(SUPPLIED DATA Opens)

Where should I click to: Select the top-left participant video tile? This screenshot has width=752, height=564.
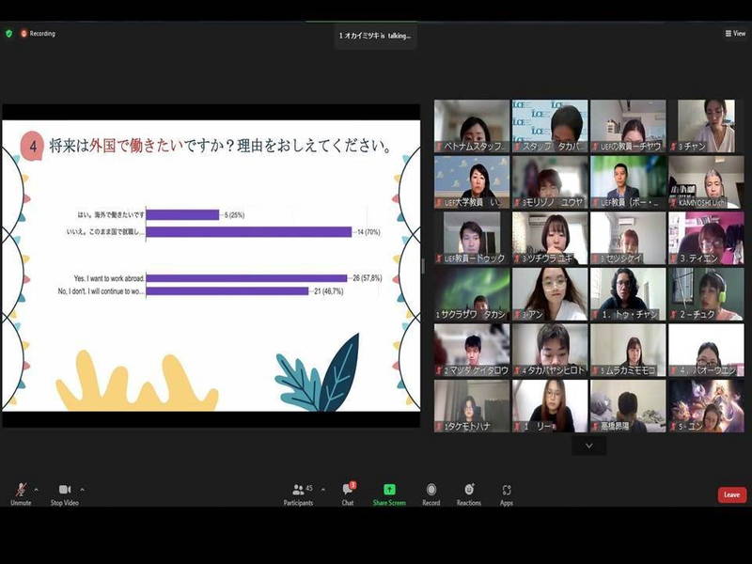click(x=472, y=126)
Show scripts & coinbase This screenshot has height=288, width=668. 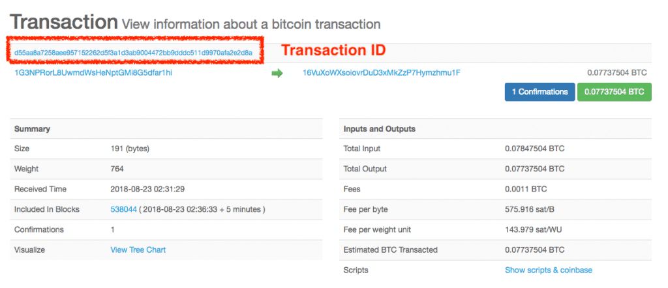pos(549,270)
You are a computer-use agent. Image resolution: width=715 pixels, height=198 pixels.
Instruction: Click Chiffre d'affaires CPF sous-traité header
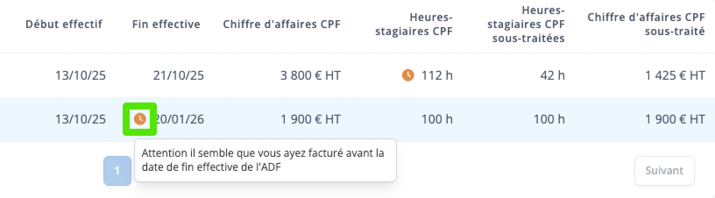click(x=646, y=24)
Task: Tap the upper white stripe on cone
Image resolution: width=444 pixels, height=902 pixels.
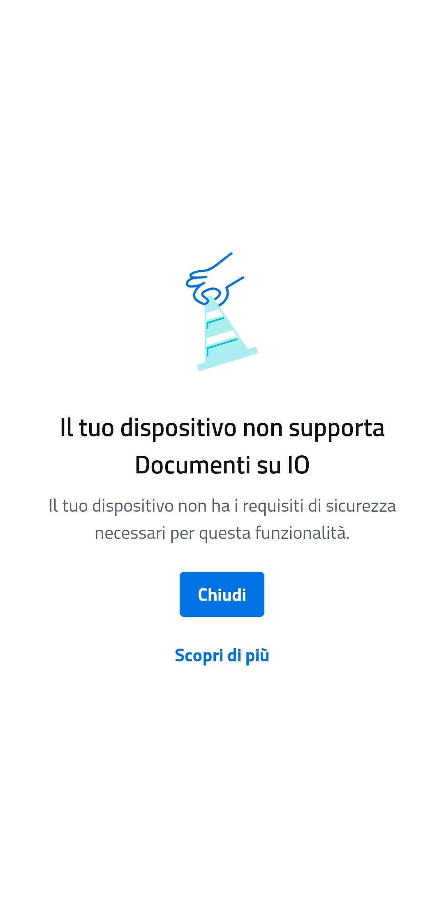Action: 214,315
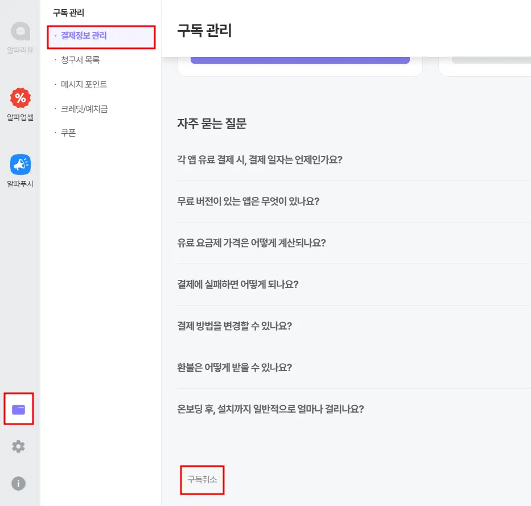Expand FAQ about 온보딩 후 설치 기간

354,409
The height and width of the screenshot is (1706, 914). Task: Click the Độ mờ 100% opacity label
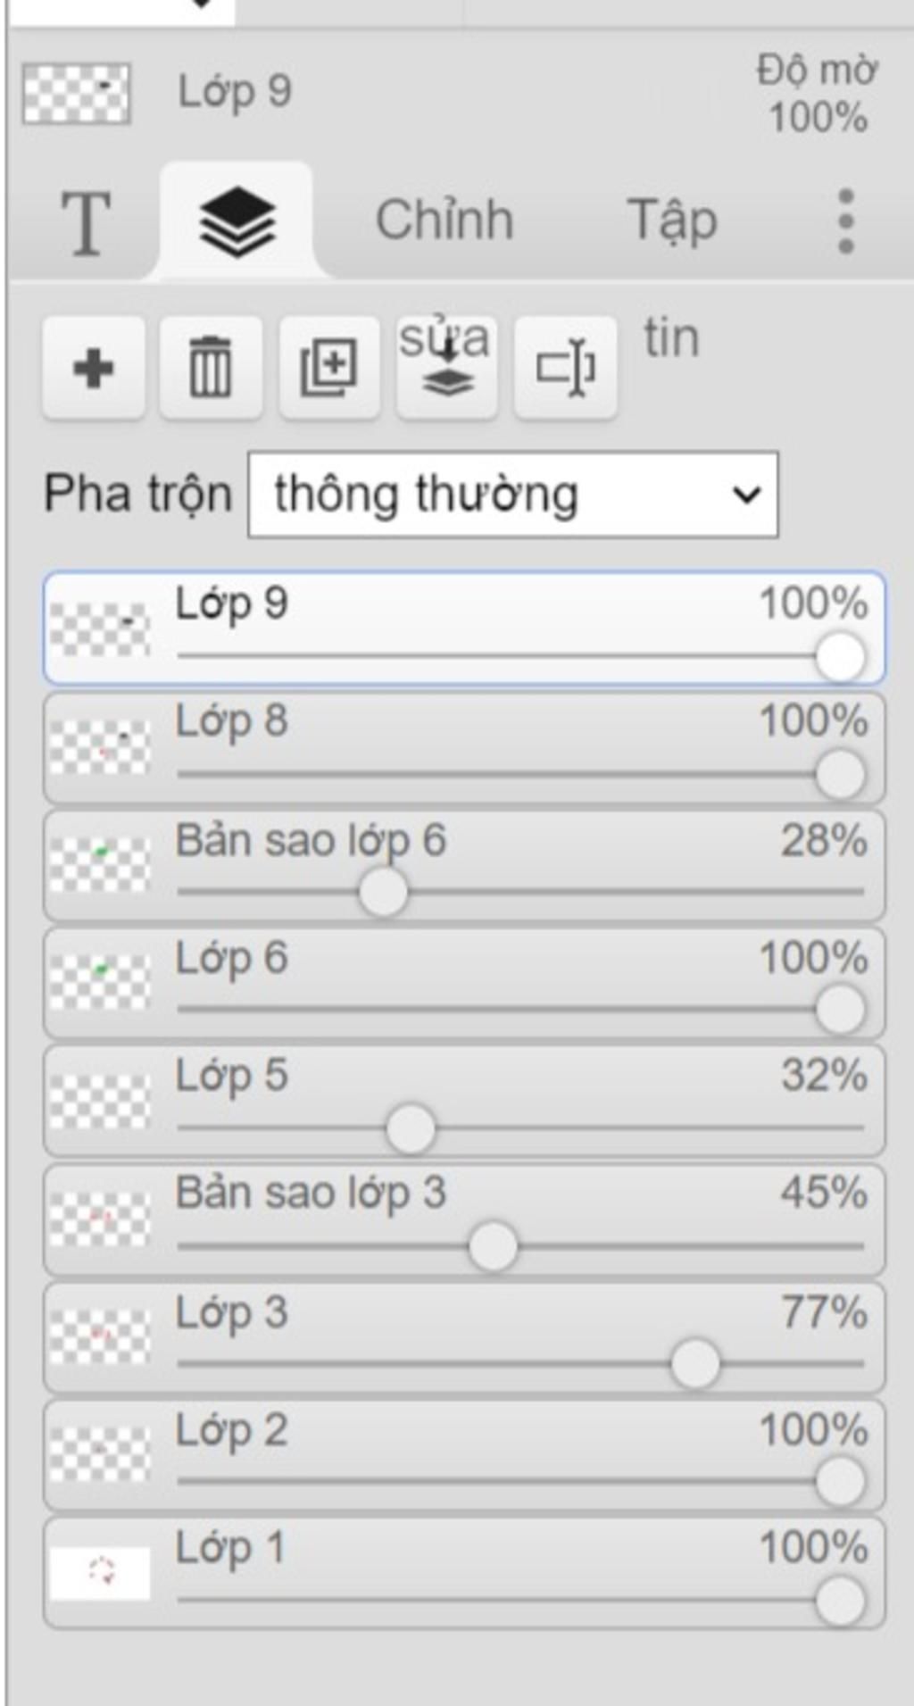(818, 93)
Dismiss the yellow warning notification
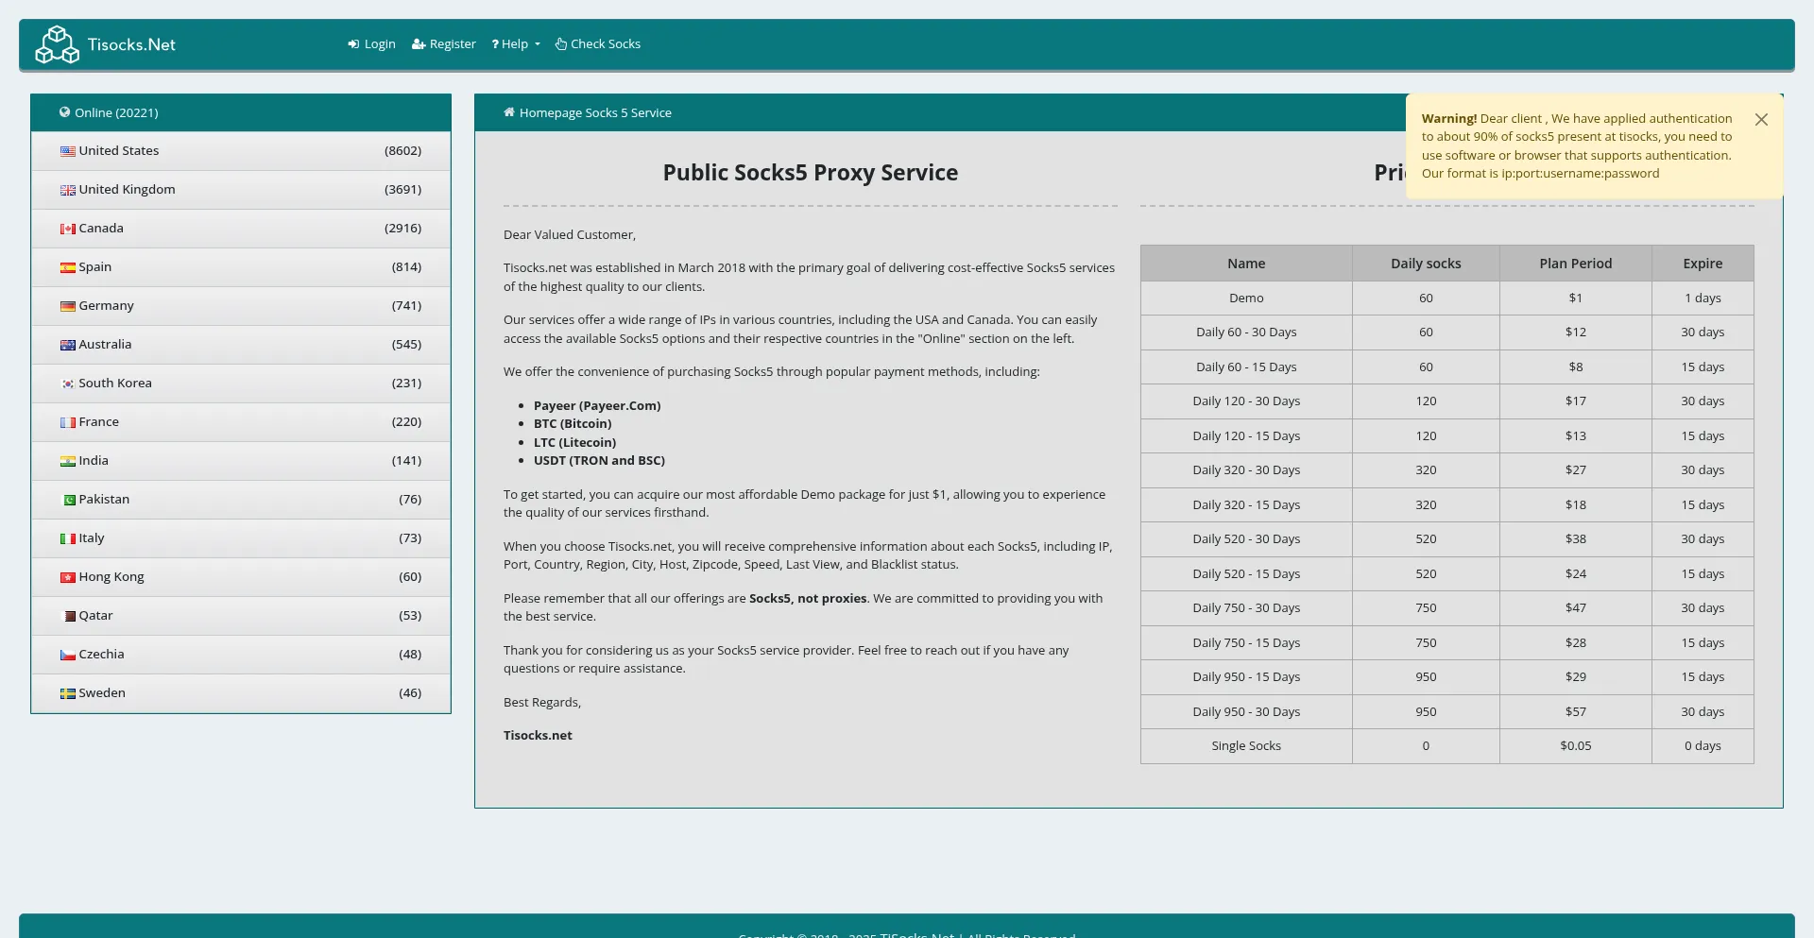 [1761, 120]
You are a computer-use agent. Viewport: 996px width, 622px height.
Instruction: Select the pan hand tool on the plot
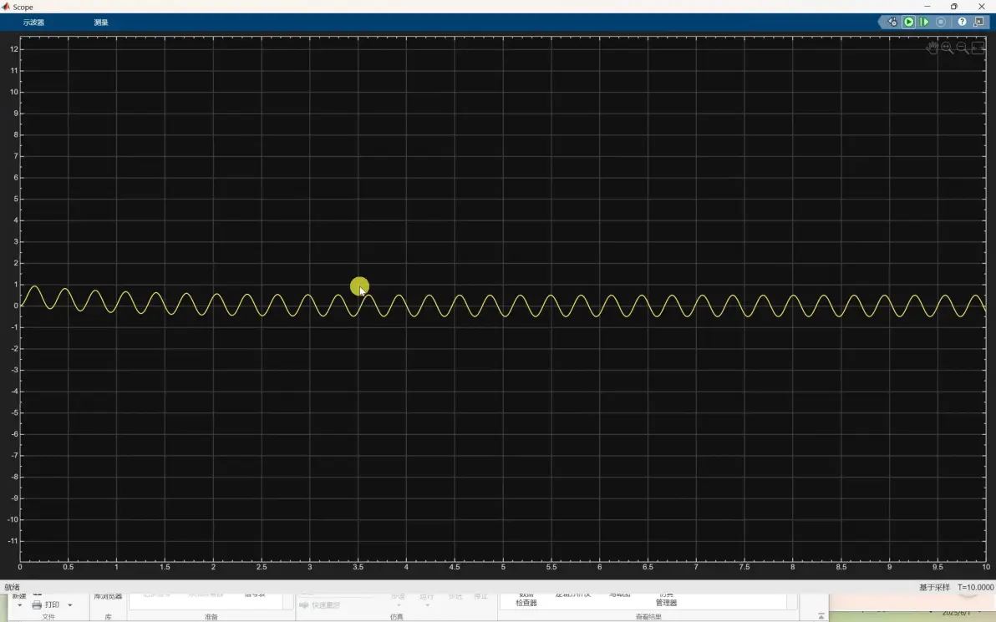click(x=932, y=48)
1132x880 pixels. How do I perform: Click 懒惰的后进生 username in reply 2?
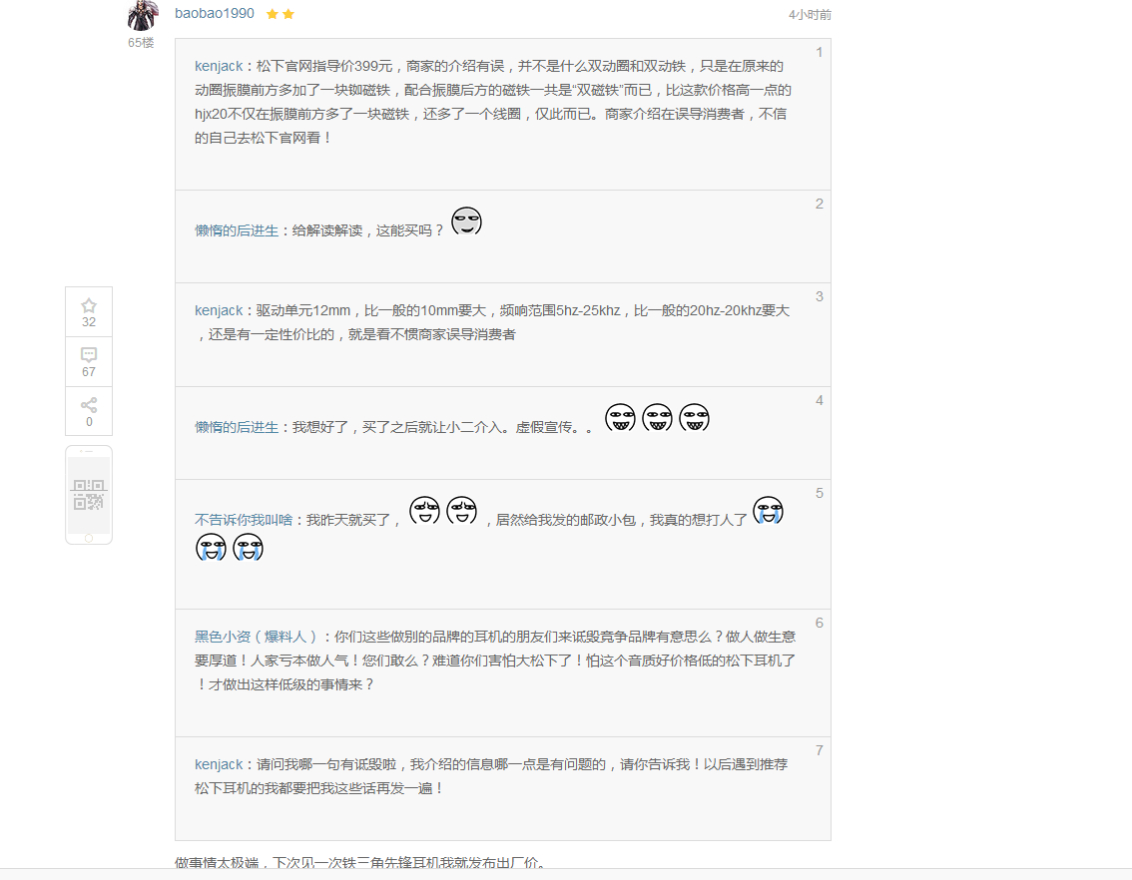point(237,230)
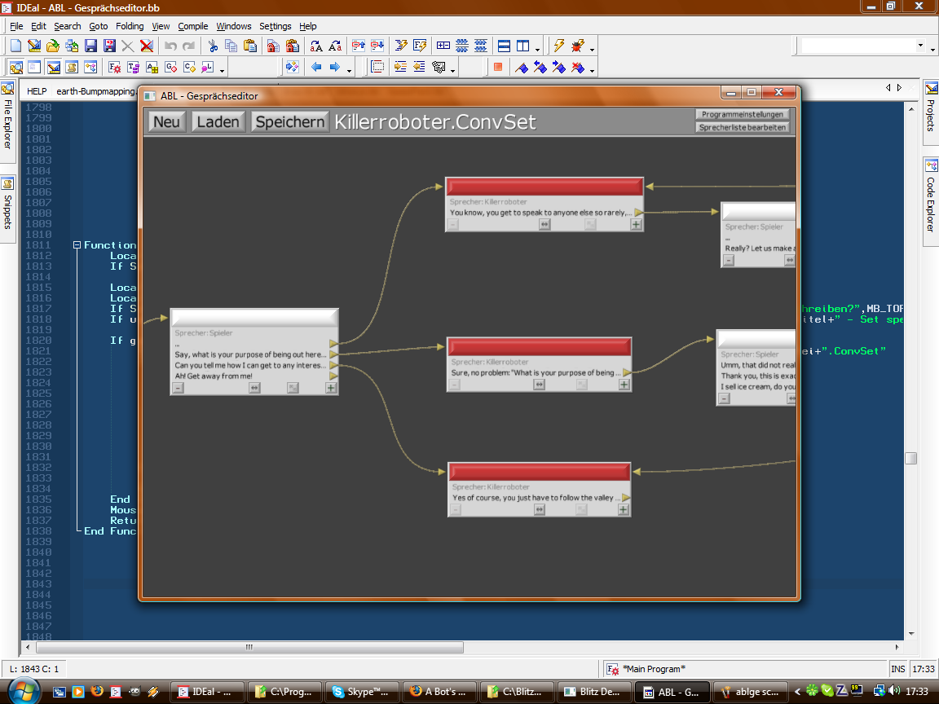This screenshot has width=939, height=704.
Task: Click the scissors Cut icon in toolbar
Action: pyautogui.click(x=213, y=46)
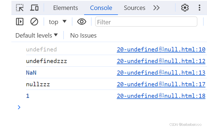This screenshot has width=207, height=128.
Task: Click the No Issues indicator
Action: click(x=83, y=35)
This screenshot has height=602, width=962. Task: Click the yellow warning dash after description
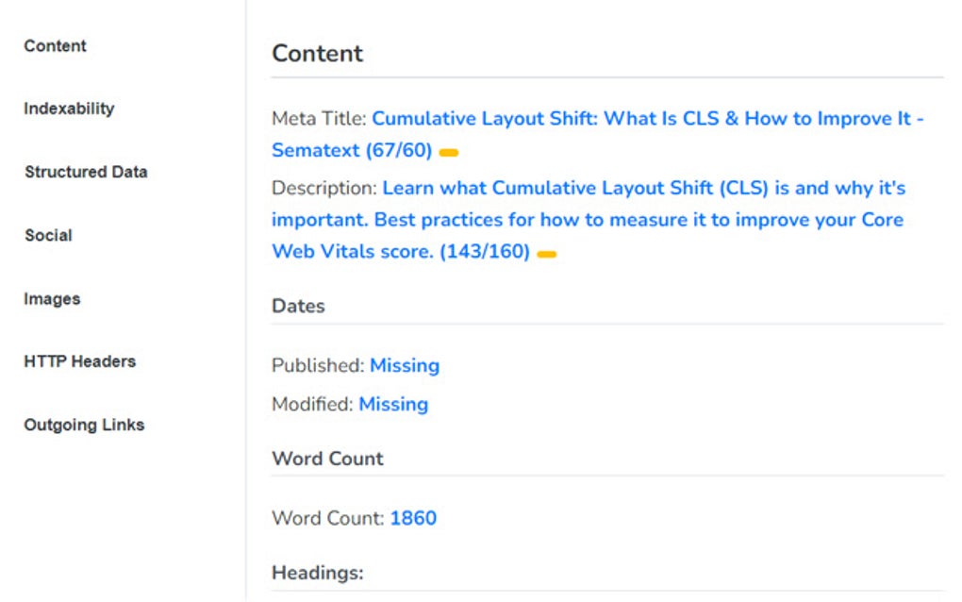coord(546,255)
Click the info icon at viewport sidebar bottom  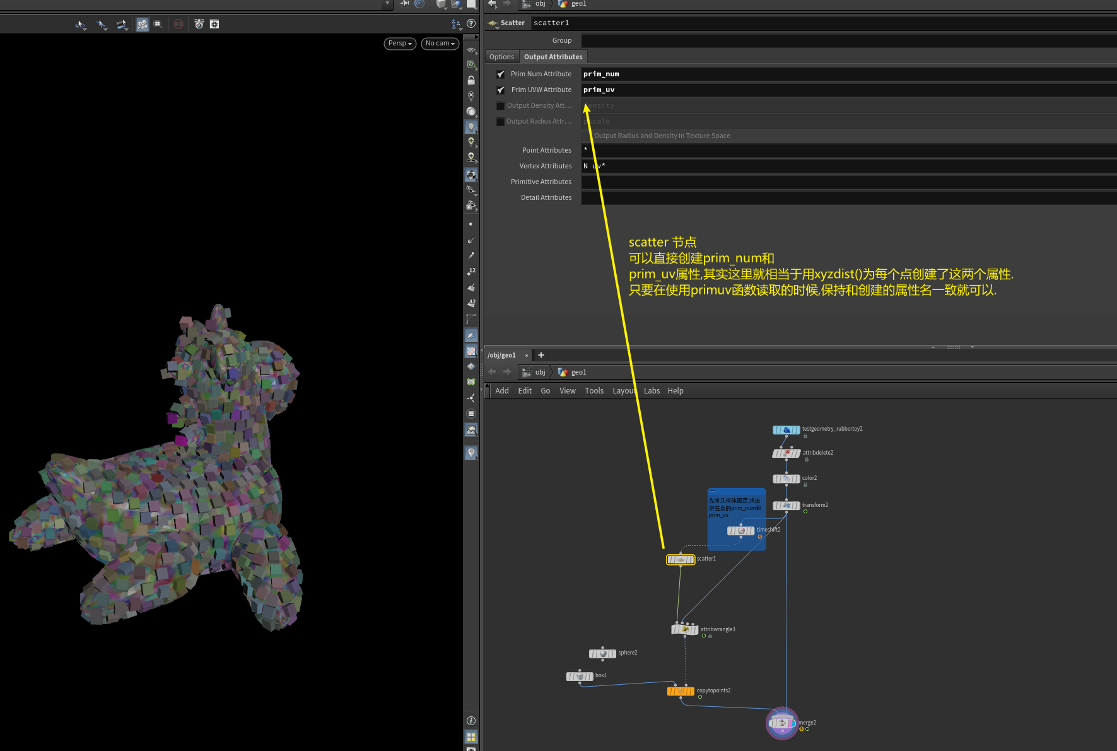pos(471,721)
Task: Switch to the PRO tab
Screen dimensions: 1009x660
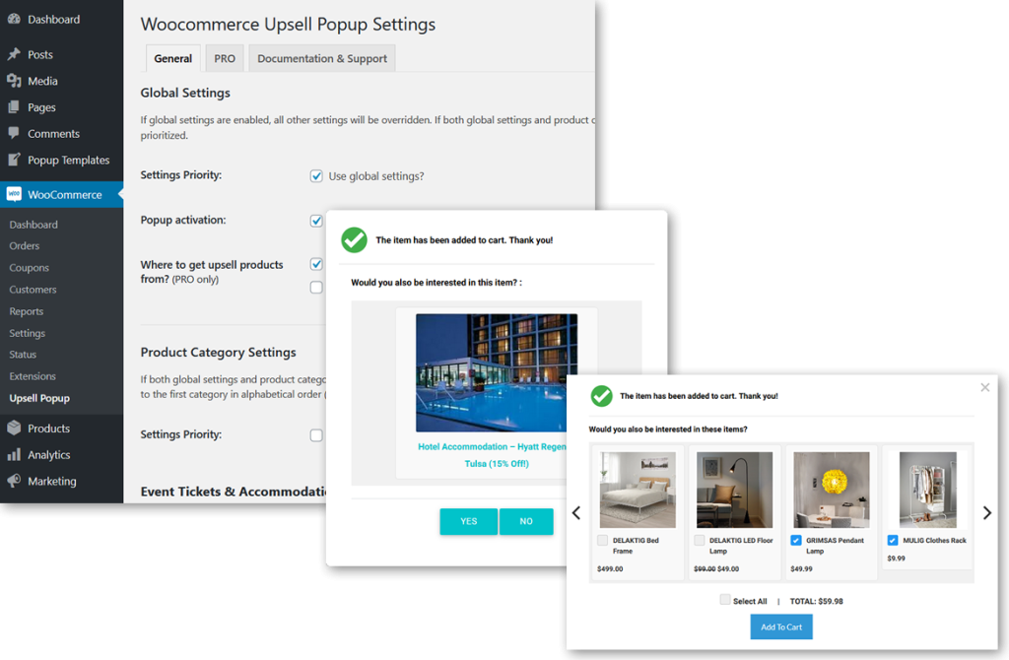Action: tap(225, 59)
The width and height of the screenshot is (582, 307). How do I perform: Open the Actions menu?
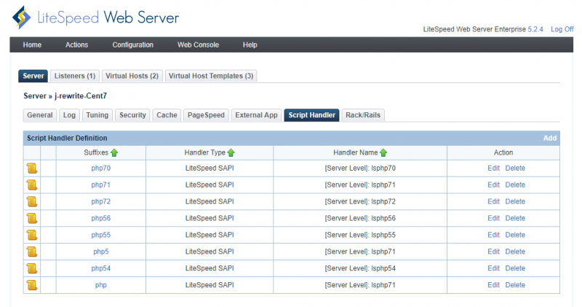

(SUPPLIED DATA Closes)

WORK TO BE COMPLETED | Could you work out how many lines in the records include "agent"? Answer with the number only.

RESPONSE BELOW | 2